(Problem details) Each line below needs to be repeated precisely as it is.

(Stored data entries)
━━━━

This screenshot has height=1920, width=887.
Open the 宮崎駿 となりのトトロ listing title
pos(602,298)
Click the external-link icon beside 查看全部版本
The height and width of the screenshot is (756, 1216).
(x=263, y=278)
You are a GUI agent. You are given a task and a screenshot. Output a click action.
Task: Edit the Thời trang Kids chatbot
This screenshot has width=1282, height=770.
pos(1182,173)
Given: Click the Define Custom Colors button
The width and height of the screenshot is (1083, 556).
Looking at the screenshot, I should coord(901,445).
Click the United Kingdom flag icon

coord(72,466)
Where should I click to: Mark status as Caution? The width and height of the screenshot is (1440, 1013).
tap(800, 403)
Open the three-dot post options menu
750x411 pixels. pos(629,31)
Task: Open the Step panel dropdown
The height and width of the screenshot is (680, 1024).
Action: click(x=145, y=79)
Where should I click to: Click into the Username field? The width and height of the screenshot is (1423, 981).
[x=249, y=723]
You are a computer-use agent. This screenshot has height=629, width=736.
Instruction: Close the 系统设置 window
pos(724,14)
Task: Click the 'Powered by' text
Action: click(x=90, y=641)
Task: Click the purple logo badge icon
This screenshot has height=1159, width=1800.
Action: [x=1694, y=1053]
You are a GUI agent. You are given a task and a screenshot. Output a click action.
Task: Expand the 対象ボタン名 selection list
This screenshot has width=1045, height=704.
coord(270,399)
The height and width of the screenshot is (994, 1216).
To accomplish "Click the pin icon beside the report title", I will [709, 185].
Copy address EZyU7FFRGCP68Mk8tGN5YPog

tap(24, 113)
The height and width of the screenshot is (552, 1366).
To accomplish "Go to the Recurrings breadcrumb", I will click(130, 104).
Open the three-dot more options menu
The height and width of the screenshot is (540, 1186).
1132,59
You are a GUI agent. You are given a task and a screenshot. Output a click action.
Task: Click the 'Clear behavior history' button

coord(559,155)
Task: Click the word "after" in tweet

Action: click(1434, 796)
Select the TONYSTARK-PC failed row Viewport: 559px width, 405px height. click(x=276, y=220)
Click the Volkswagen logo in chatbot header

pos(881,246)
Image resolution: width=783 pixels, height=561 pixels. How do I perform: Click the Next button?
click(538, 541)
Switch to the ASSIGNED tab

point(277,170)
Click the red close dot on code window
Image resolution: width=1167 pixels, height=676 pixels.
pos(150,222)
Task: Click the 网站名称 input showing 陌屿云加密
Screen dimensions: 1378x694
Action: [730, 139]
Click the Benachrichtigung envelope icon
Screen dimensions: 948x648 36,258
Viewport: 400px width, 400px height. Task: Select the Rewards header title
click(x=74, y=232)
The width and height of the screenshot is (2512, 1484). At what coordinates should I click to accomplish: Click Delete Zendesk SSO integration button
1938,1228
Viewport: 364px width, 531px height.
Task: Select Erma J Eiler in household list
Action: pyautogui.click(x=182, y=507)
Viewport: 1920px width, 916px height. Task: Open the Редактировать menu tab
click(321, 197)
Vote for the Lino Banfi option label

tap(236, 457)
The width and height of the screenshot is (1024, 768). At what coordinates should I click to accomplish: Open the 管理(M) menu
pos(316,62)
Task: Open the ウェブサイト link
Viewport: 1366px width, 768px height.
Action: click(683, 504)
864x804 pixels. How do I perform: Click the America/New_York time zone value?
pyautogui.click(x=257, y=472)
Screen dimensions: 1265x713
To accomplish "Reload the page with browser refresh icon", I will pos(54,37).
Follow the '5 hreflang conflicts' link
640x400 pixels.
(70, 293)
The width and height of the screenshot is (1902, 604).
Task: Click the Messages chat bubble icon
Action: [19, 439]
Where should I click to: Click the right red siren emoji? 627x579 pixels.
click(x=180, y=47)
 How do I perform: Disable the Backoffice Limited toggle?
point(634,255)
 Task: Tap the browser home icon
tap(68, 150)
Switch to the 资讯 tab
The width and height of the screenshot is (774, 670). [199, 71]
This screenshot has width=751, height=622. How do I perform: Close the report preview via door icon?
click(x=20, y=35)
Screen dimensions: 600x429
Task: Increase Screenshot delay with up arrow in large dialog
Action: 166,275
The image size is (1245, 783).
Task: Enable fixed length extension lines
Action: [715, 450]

━━━━

(Exercise result)
This screenshot has height=1920, width=887.
Open the 宮崎駿 となりのトトロ listing title
pos(602,298)
Click the external-link icon beside 查看全部版本
The height and width of the screenshot is (756, 1216).
(x=263, y=278)
You are a GUI agent. You are given a task and a screenshot. Output a click action.
Task: Edit the Thời trang Kids chatbot
This screenshot has width=1282, height=770.
pos(1182,173)
Given: Click the Define Custom Colors button
The width and height of the screenshot is (1083, 556).
Looking at the screenshot, I should coord(901,445).
Click the United Kingdom flag icon

coord(72,466)
Where should I click to: Mark status as Caution? The width and height of the screenshot is (1440, 1013).
tap(800, 403)
Open the three-dot post options menu
750x411 pixels. pos(629,31)
Task: Open the Step panel dropdown
The height and width of the screenshot is (680, 1024).
Action: click(x=145, y=79)
Where should I click to: Click into the Username field? The width and height of the screenshot is (1423, 981).
[x=249, y=723]
You are a computer-use agent. This screenshot has height=629, width=736.
Instruction: Close the 系统设置 window
pos(724,14)
Task: Click the 'Powered by' text
Action: click(x=90, y=641)
Task: Click the purple logo badge icon
This screenshot has height=1159, width=1800.
Action: [x=1694, y=1053]
You are a GUI agent. You are given a task and a screenshot. Output a click action.
Task: Expand the 対象ボタン名 selection list
This screenshot has width=1045, height=704.
coord(270,399)
The height and width of the screenshot is (994, 1216).
To accomplish "Click the pin icon beside the report title", I will [709, 185].
Copy address EZyU7FFRGCP68Mk8tGN5YPog

tap(24, 113)
The height and width of the screenshot is (552, 1366).
To accomplish "Go to the Recurrings breadcrumb", I will click(130, 104).
Open the three-dot more options menu
The height and width of the screenshot is (540, 1186).
1132,59
You are a GUI agent. You are given a task and a screenshot. Output a click action.
Task: Click the 'Clear behavior history' button

coord(559,155)
Task: Click the word "after" in tweet

Action: click(1434, 796)
Select the TONYSTARK-PC failed row Viewport: 559px width, 405px height. click(x=276, y=220)
Click the Volkswagen logo in chatbot header

pos(881,246)
Image resolution: width=783 pixels, height=561 pixels. How do I perform: Click the Next button?
click(538, 541)
Switch to the ASSIGNED tab

point(277,170)
Click the red close dot on code window
Image resolution: width=1167 pixels, height=676 pixels.
pos(150,222)
Task: Click the 网站名称 input showing 陌屿云加密
Screen dimensions: 1378x694
Action: [730, 139]
Click the Benachrichtigung envelope icon
Screen dimensions: 948x648 36,258
Viewport: 400px width, 400px height. Task: Select the Rewards header title
click(x=74, y=232)
The width and height of the screenshot is (2512, 1484). At what coordinates should I click to accomplish: Click Delete Zendesk SSO integration button
1938,1228
Viewport: 364px width, 531px height.
Task: Select Erma J Eiler in household list
Action: pyautogui.click(x=182, y=507)
Viewport: 1920px width, 916px height. Task: Open the Редактировать menu tab
click(321, 197)
Vote for the Lino Banfi option label

tap(236, 457)
The width and height of the screenshot is (1024, 768). At what coordinates should I click to accomplish: Open the 管理(M) menu
pos(316,62)
Task: Open the ウェブサイト link
Viewport: 1366px width, 768px height.
Action: click(683, 504)
864x804 pixels. How do I perform: Click the America/New_York time zone value?
pyautogui.click(x=257, y=472)
Screen dimensions: 1265x713
To accomplish "Reload the page with browser refresh icon", I will pos(54,37).
Follow the '5 hreflang conflicts' link
640x400 pixels.
(70, 293)
The width and height of the screenshot is (1902, 604).
Task: Click the Messages chat bubble icon
Action: [19, 439]
Where should I click to: Click the right red siren emoji? 627x579 pixels.
click(x=180, y=47)
 How do I perform: Disable the Backoffice Limited toggle?
point(634,255)
 Task: Tap the browser home icon
tap(68, 150)
Switch to the 资讯 tab
The width and height of the screenshot is (774, 670). [199, 71]
This screenshot has width=751, height=622. How do I perform: Close the report preview via door icon?
click(x=20, y=35)
Screen dimensions: 600x429
Task: Increase Screenshot delay with up arrow in large dialog
Action: 166,275
The image size is (1245, 783).
Task: Enable fixed length extension lines
Action: [715, 450]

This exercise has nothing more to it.